Source data
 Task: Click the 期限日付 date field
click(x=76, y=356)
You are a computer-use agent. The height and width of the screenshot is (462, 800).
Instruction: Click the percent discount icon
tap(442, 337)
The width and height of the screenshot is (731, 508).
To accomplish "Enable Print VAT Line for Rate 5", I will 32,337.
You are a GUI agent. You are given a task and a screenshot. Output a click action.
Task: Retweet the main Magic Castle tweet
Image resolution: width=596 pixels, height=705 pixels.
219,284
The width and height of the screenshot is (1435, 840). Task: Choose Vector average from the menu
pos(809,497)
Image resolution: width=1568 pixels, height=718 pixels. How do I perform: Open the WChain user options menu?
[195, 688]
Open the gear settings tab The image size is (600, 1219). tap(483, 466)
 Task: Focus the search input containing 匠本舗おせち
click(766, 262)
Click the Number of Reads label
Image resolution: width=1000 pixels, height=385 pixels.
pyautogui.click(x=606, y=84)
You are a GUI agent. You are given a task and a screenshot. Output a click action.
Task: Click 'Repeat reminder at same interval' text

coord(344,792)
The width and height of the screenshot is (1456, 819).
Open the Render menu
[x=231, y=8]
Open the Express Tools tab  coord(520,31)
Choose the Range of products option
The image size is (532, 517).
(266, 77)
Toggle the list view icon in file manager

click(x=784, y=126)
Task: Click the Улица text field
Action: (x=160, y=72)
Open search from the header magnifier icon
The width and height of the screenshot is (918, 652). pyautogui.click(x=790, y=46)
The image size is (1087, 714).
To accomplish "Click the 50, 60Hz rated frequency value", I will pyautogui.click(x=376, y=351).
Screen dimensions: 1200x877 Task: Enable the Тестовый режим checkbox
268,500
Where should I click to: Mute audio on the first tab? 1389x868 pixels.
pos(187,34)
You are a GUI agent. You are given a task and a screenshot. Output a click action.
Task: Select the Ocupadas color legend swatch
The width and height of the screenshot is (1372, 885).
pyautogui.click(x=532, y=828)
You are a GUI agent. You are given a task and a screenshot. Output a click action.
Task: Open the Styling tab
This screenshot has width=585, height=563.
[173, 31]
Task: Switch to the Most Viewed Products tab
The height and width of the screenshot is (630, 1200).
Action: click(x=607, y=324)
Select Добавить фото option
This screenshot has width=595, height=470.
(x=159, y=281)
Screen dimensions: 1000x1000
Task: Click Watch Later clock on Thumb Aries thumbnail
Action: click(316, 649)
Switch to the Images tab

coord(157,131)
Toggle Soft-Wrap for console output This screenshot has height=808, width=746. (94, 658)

• **AIM OF THE EXERCISE**: Rewrite the listing above, changing every "GUI agent" to "interface agent" and leaving everything else the same.

• **EXERCISE OUTPUT**:
 Task: Click the 期限日付 date field
click(x=76, y=356)
You are a computer-use agent. The height and width of the screenshot is (462, 800).
Instruction: Click the percent discount icon
tap(442, 337)
The width and height of the screenshot is (731, 508).
To accomplish "Enable Print VAT Line for Rate 5", I will 32,337.
You are a interface agent. You are given a task and a screenshot. Output a click action.
Task: Retweet the main Magic Castle tweet
Image resolution: width=596 pixels, height=705 pixels.
219,284
The width and height of the screenshot is (1435, 840). Task: Choose Vector average from the menu
pos(809,497)
Image resolution: width=1568 pixels, height=718 pixels. How do I perform: Open the WChain user options menu?
[195, 688]
Open the gear settings tab The image size is (600, 1219). tap(483, 466)
 Task: Focus the search input containing 匠本舗おせち
click(766, 262)
Click the Number of Reads label
Image resolution: width=1000 pixels, height=385 pixels.
pyautogui.click(x=606, y=84)
You are a interface agent. You are given a task and a screenshot. Output a click action.
Task: Click 'Repeat reminder at same interval' text

coord(344,792)
The width and height of the screenshot is (1456, 819).
Open the Render menu
[x=231, y=8]
Open the Express Tools tab  coord(520,31)
Choose the Range of products option
The image size is (532, 517).
(266, 77)
Toggle the list view icon in file manager

click(x=784, y=126)
Task: Click the Улица text field
Action: (x=160, y=72)
Open search from the header magnifier icon
The width and height of the screenshot is (918, 652). pyautogui.click(x=790, y=46)
The image size is (1087, 714).
To accomplish "Click the 50, 60Hz rated frequency value", I will pyautogui.click(x=376, y=351).
Screen dimensions: 1200x877 Task: Enable the Тестовый режим checkbox
268,500
Where should I click to: Mute audio on the first tab? 1389x868 pixels.
pos(187,34)
You are a interface agent. You are given a task and a screenshot. Output a click action.
Task: Select the Ocupadas color legend swatch
The width and height of the screenshot is (1372, 885).
pyautogui.click(x=532, y=828)
You are a interface agent. You are given a task and a screenshot. Output a click action.
Task: Open the Styling tab
This screenshot has width=585, height=563.
[173, 31]
Task: Switch to the Most Viewed Products tab
The height and width of the screenshot is (630, 1200).
Action: click(x=607, y=324)
Select Добавить фото option
This screenshot has width=595, height=470.
(x=159, y=281)
Screen dimensions: 1000x1000
Task: Click Watch Later clock on Thumb Aries thumbnail
Action: click(316, 649)
Switch to the Images tab

coord(157,131)
Toggle Soft-Wrap for console output This screenshot has height=808, width=746. (94, 658)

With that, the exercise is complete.